THE FUTURE'S SO PANABRITE
Panabrite (Seattle keyboardist Norm Chambers) works in the hazy, analog-synth-laden zone between kosmische drift and new age waft. Such artists tread a fine line between sublimity and schmaltz, but Panabrite confidently steers his armada of tones to the former state. On releases like Contemplating the Observatory and Wizard Chimes, Panabrite launches beatless symphonies of fibrillating, smeared whorls and drones that make you feel like the star of a weird nature documentary or a sci-fi blockbuster from 1977. Chambers excels at evoking both the intimate and the epic with his scrupulously wrought arpeggios and ostinatos. There's something of Vangelis's grandiose melodic sweep, too, in Panabrite's expansive compositions.
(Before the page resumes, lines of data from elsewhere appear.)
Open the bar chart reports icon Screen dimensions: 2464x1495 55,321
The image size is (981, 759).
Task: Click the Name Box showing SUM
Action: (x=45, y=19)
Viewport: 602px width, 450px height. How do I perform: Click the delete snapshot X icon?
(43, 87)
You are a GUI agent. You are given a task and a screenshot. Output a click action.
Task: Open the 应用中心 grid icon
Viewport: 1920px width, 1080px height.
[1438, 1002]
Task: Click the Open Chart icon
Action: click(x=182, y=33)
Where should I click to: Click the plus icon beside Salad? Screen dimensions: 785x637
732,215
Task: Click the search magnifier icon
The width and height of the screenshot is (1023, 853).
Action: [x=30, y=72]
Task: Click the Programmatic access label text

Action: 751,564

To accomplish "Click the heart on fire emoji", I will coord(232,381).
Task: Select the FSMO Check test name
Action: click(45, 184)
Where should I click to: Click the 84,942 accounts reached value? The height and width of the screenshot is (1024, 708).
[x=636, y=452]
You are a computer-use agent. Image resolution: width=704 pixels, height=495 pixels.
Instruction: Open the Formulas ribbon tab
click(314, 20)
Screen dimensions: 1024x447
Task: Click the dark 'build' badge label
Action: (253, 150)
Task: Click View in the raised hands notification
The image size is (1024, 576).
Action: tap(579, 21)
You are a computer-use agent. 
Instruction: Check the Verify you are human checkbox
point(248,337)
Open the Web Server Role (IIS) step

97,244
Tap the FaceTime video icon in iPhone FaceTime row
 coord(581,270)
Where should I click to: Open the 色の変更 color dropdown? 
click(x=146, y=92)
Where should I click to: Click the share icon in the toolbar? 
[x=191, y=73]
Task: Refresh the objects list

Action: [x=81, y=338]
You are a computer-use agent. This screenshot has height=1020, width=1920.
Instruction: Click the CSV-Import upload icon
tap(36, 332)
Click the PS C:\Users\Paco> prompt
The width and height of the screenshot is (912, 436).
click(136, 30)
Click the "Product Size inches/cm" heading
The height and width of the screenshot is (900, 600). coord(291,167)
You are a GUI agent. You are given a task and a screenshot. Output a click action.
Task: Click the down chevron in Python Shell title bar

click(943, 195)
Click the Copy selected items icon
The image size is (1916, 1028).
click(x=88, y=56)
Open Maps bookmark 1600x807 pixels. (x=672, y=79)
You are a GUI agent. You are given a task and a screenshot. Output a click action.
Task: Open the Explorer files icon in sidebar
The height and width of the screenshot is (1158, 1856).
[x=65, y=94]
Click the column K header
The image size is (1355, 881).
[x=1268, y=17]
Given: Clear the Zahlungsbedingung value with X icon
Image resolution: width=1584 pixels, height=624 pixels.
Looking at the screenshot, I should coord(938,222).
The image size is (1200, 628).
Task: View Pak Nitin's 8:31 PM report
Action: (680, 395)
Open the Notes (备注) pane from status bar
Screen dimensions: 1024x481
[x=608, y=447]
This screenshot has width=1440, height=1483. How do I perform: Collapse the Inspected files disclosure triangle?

One track from Observatory is titled "Shimmering Pinnacles," and it's the truth. With Garrincha & the Stolen Elk, Megabats, and Summon Thrull. Josephine, 9 pm, www.myspace.com/thejosephine.
TECHNO ALBUM OF THE YEAR ALERT
Just wanted to deviate from protocol here to say that Primate (CLR; www.clr .net) by Berlin-based British producer Tommy Four Seven is an astonishing minimal-techno album constructed entirely from field recordings; no synths or software were used. This unorthodox method produces a raw, brutal strain of dance music whose textures come off as frighteningly other. Harrowingly intense and hypnotic, this handmade hunter-and-gatherer-style record should be scoring Gaspar Noé's next film, if he knows what's good for him.